The prevention of pubalgia aims to balance and strengthen the following agonist/antagonist couples :
- Abdominal and paravertebral : Postural work on the back and front should be carried out regularly to work on the stability of the trunk, its resistance, its proprioception and its postural maintenance. It should be noted that this sheathing must be carried out dynamically and not statically in order to get as close as possible to the conditions of physical practice.
- Adductors and abductors : it is important to vary the modalities of reinforcement while incorporating a significant eccentric load.
- Hamstrings and quadriceps : the most judicious for this couple seems to be plyometric strengthening. Indeed, the latter is closest to the muscular physiology during jumps, receptions and ball strikes, thus allowing preparation for shearing efforts, intense and numerous in matches.

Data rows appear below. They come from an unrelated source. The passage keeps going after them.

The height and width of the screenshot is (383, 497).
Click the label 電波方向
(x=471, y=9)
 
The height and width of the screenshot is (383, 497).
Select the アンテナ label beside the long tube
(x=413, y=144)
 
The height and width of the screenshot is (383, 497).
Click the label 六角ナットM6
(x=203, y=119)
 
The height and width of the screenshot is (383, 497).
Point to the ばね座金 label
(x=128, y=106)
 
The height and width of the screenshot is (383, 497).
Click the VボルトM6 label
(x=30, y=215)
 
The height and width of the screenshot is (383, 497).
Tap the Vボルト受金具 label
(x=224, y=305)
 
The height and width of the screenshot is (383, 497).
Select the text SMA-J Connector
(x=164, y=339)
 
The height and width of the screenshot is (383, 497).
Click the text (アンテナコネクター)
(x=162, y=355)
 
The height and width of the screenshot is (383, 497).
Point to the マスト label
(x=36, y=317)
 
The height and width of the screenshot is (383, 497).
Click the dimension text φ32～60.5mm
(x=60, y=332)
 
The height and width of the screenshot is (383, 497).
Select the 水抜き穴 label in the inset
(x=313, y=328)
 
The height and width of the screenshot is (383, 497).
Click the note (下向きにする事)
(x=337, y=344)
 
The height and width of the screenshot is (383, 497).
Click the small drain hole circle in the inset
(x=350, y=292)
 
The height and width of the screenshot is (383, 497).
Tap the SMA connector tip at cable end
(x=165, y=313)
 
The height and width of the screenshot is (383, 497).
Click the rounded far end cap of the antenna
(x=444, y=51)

On the other hand, the notion of flexibility and mobility of the muscles surrounding the pelvis is also to be placed at the centre of the concerns. Indeed, stiffness or retractions of these muscles can modify the position of the pelvis and unbalance it in the face of stress. These morphological disturbances can be responsible for injuries, as the body is not used to and prepared for these inconvenient constraints. This is why it is necessary to start a mobility routine at hip level, allowing good relaxation of the soft tissues and to associate it with a stretching programme (adductors, abdominals, quadri-ischios).
Daily proprioceptive hip exercises can also prepare the body for the many demands on the hip during matches.
A good warm-up is also one of the pillars of injury prevention, it is necessary to incorporate ballistic movements, activo-dynamic stretching, eccentric contractions and to respect a progressiveness in ball strikes and intensities of changes of direction.
References :
1. Sherman B, Chahla J, Hutchinson W, Gerhardt M. Hip and Core Muscle Injuries in Soccer. Am J Orthop Belle Mead NJ. oct 2018;47(10).
2. Ellsworth AA, Zoland MP, Tyler TF. Athletic pubalgia and associated rehabilitation. Int J Sports Phys Ther. nov 2014;9(6):774‑84.
3. Woodward JS, Parker A, Macdonald RM. Non-surgical treatment of a professional hockey player with the signs and symptoms of sports hernia: a case report. Int J Sports Phys Ther. févr 2012;7(1):85‑100.
4. Tyler TF, Silvers HJ, Gerhardt MB, Nicholas SJ. Groin injuries in sports medicine. Sports Health. mai 2010;2(3):231‑6.